OBJECTIVE: Give the lines of the items from the line containing "This screenshot has height=588, width=1048." through the end of the items as a JSON list of strings, one string per line, with blank lines left out. Leave out the pictures.

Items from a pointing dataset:
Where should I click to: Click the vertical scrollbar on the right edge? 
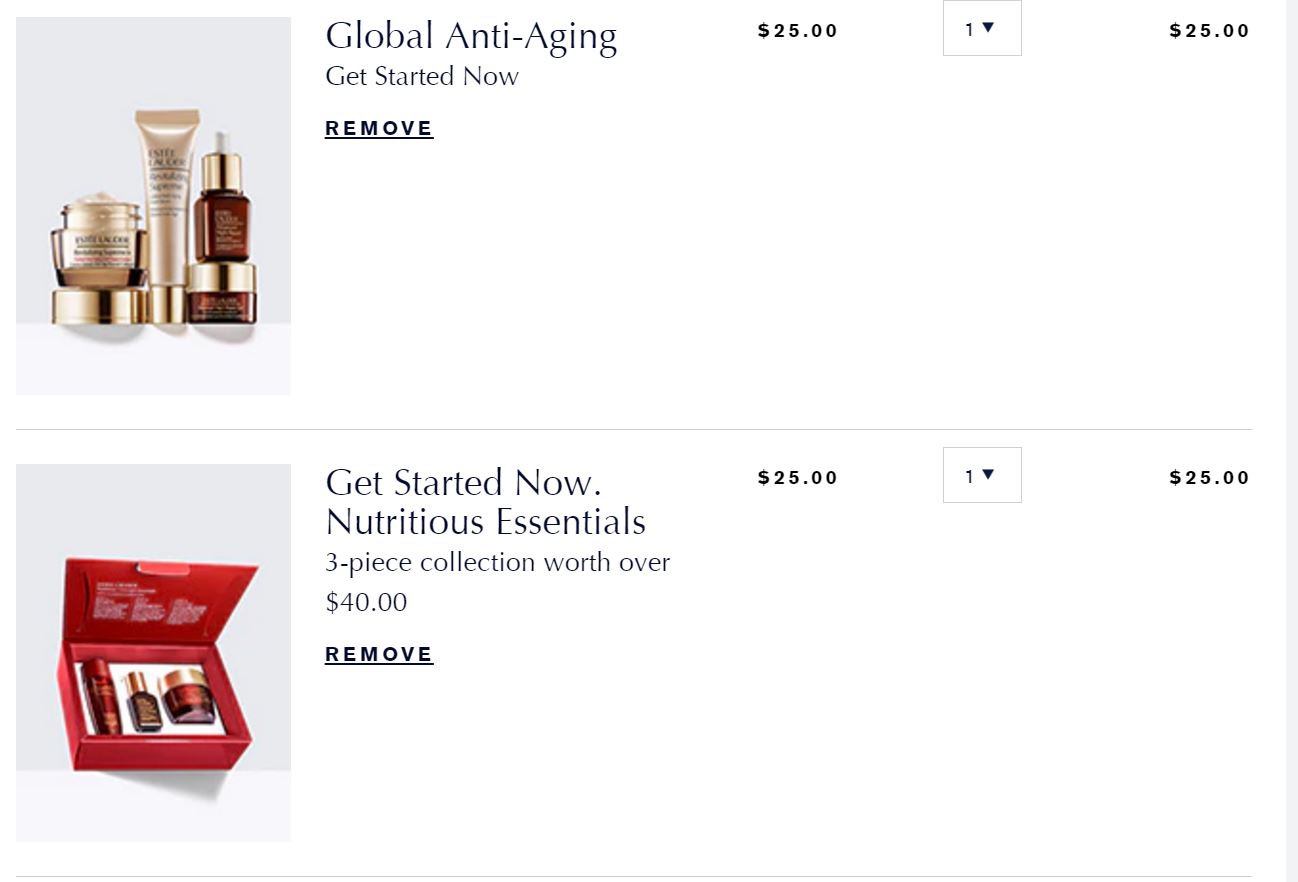pyautogui.click(x=1291, y=440)

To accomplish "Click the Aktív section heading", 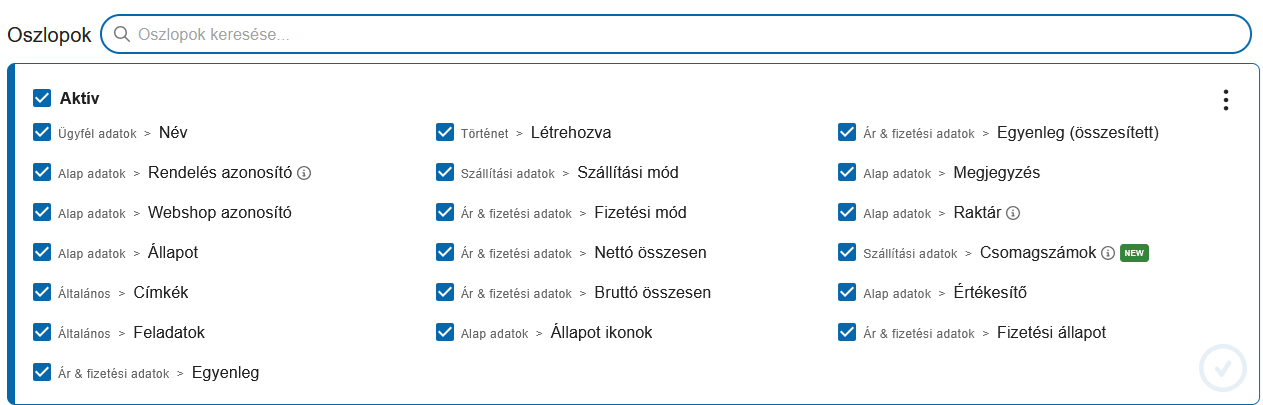I will (80, 98).
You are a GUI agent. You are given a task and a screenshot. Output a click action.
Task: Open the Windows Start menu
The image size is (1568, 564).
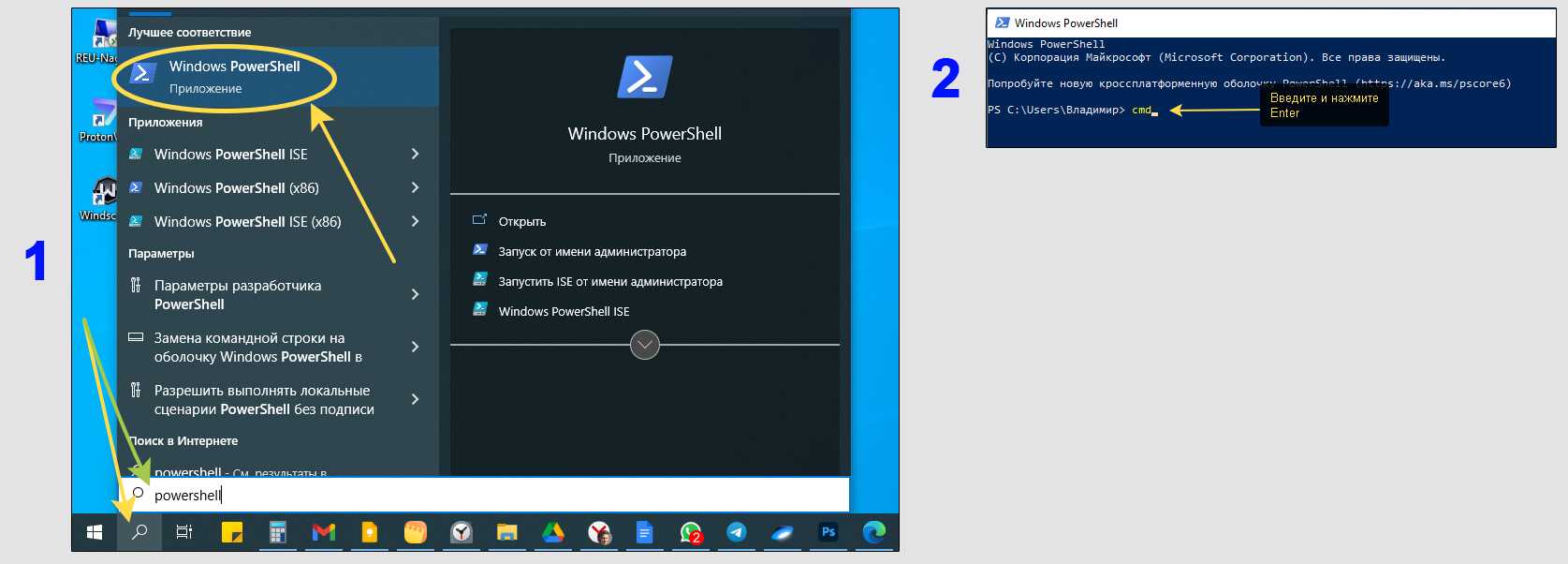tap(95, 532)
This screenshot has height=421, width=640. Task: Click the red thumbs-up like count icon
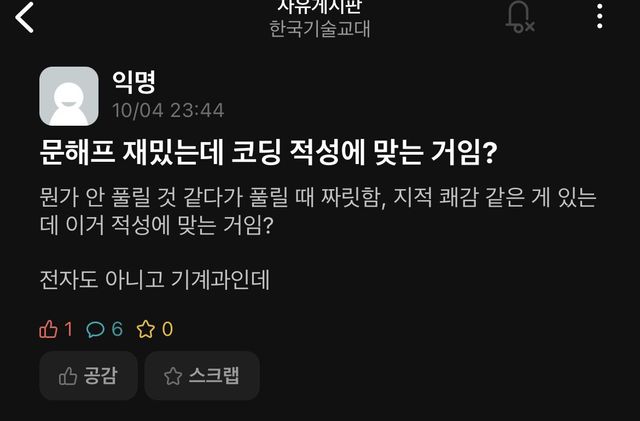48,329
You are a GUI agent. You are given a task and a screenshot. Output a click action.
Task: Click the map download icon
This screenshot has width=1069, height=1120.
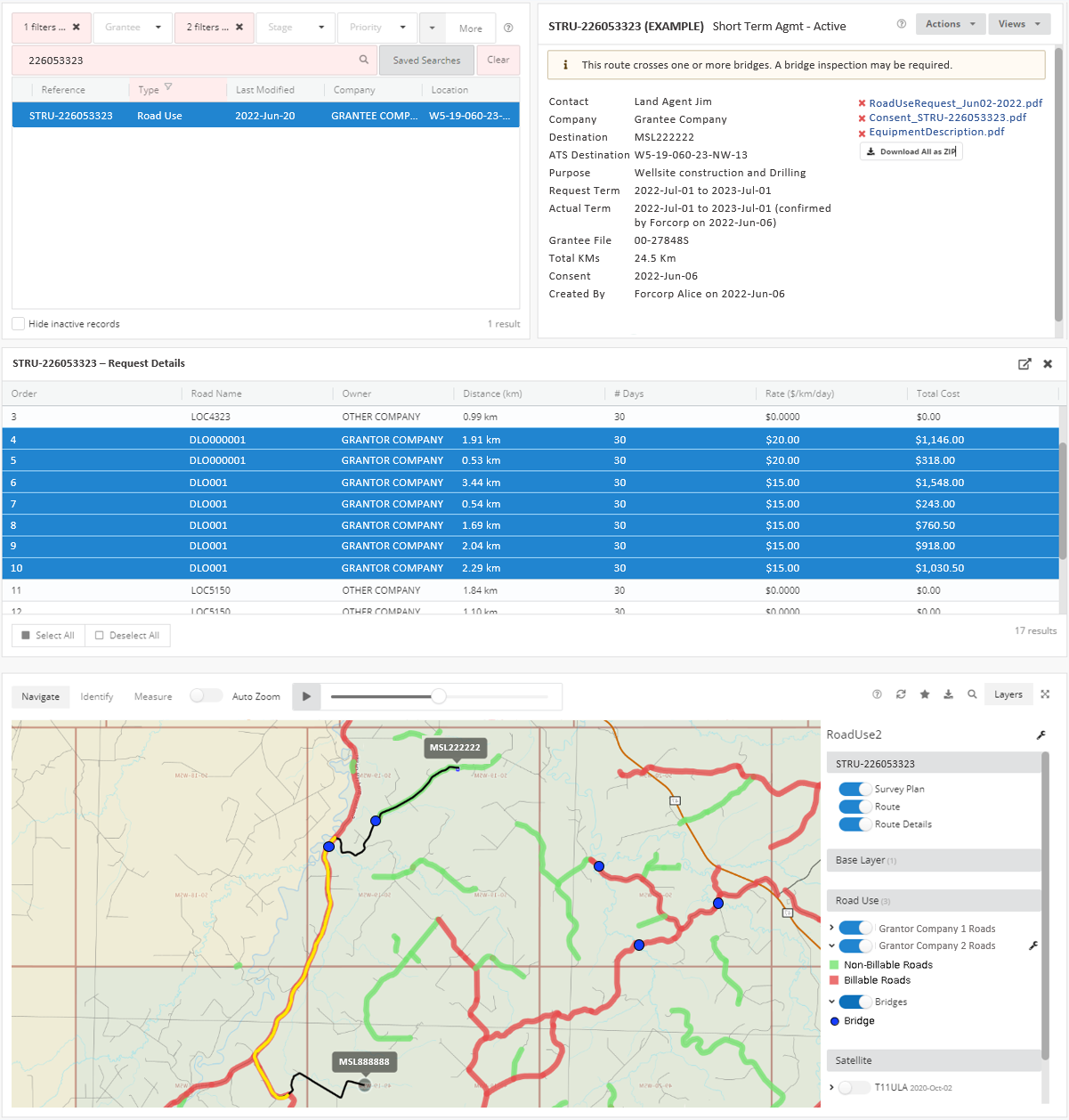tap(949, 694)
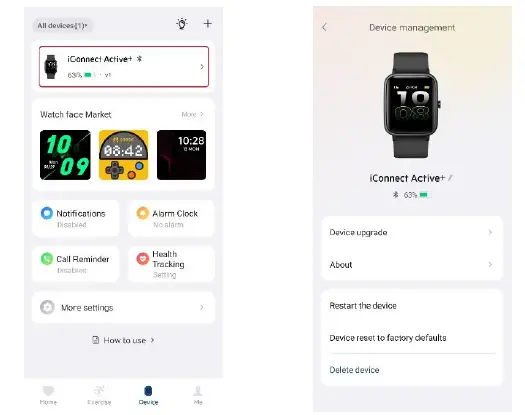The image size is (525, 415).
Task: Show More watch faces
Action: pos(192,114)
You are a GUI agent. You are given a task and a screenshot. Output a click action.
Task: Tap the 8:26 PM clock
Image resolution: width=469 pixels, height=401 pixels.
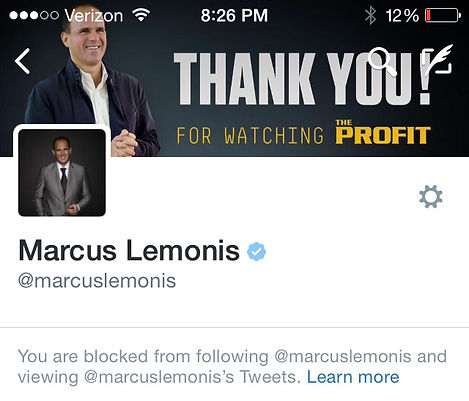coord(234,15)
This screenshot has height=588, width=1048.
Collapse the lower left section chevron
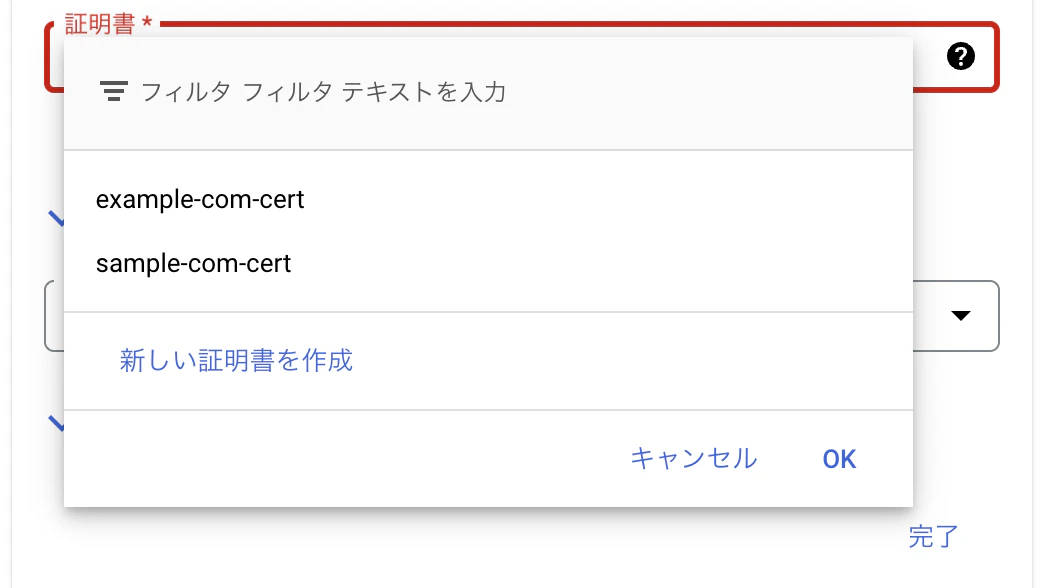57,425
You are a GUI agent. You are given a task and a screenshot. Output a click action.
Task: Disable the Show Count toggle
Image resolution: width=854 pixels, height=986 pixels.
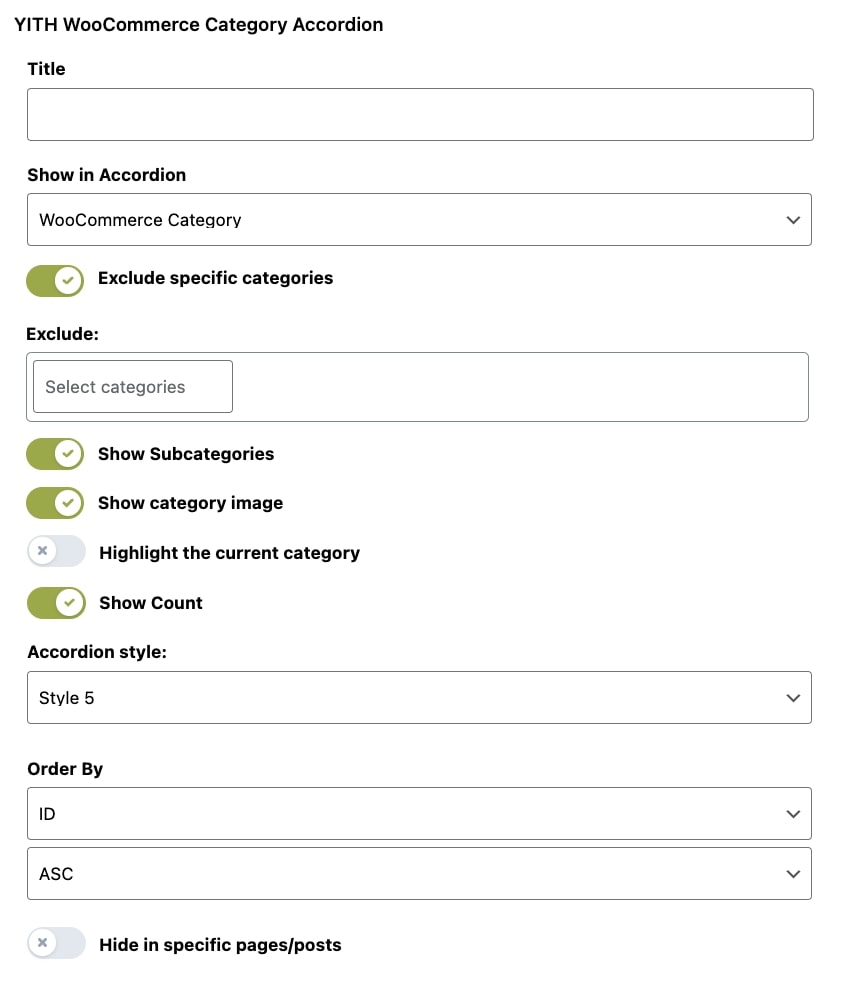56,603
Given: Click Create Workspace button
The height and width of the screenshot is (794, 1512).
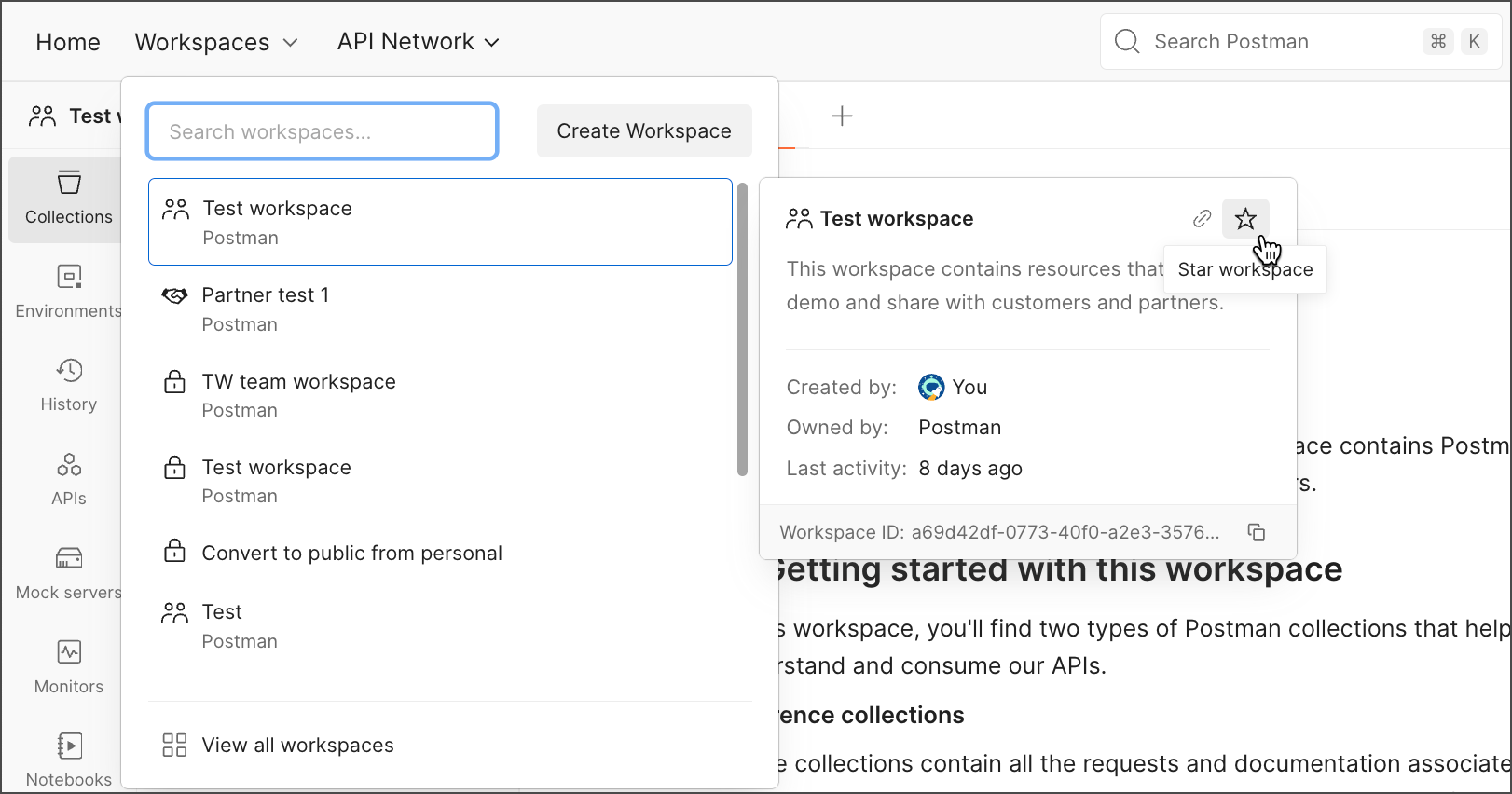Looking at the screenshot, I should (x=644, y=131).
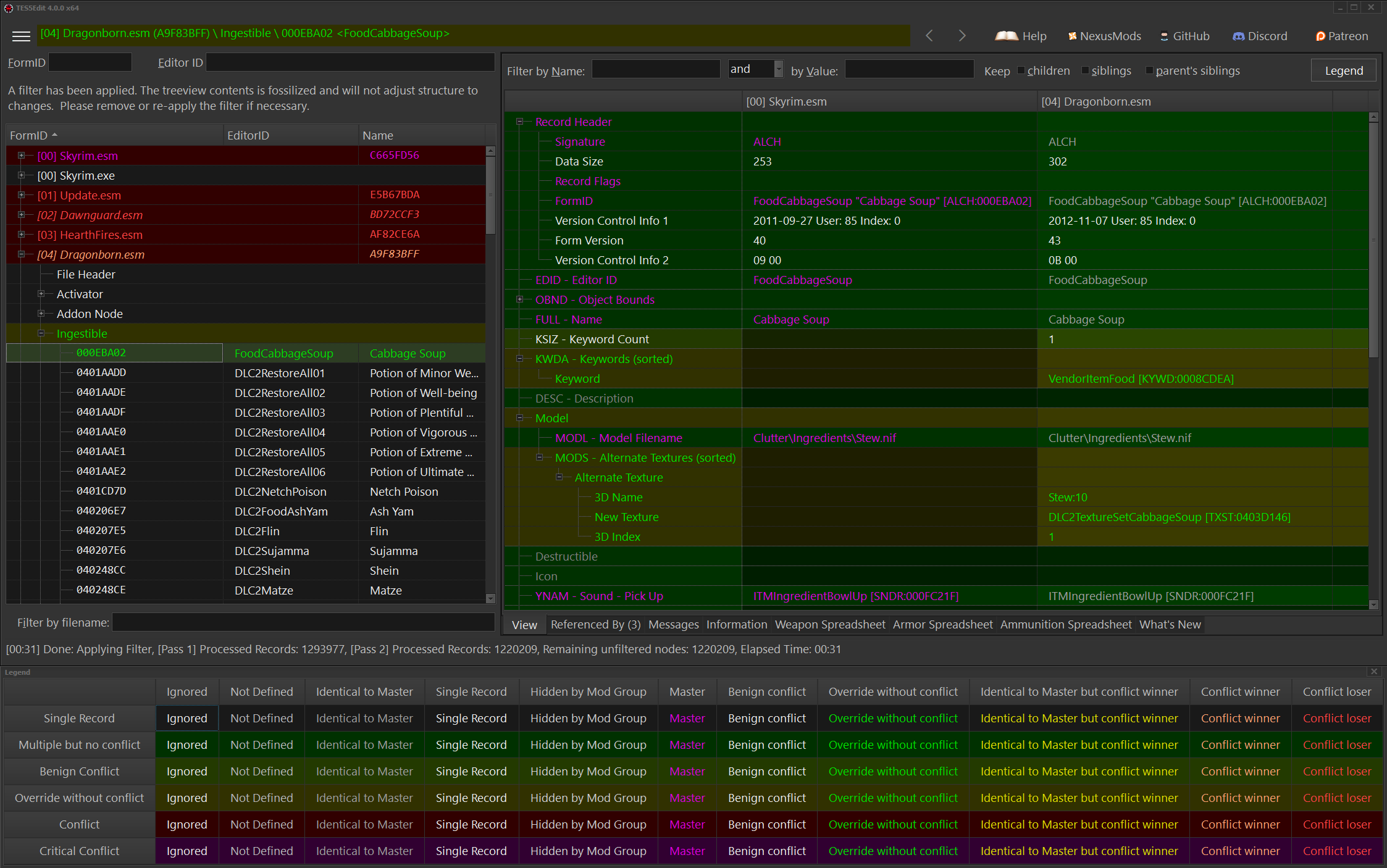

ANSWER:
[
  "This screenshot has height=588, width=1048.",
  "Collapse the lower left section chevron",
  "57,425",
  "You are a GUI agent. You are given a task and a screenshot. Output a click action.",
  "Task: Disable the Show Count toggle",
  "Image resolution: width=854 pixels, height=986 pixels.",
  "56,603",
  "Given: Click Create Workspace button",
  "The height and width of the screenshot is (794, 1512).",
  "Looking at the screenshot, I should (x=644, y=131)."
]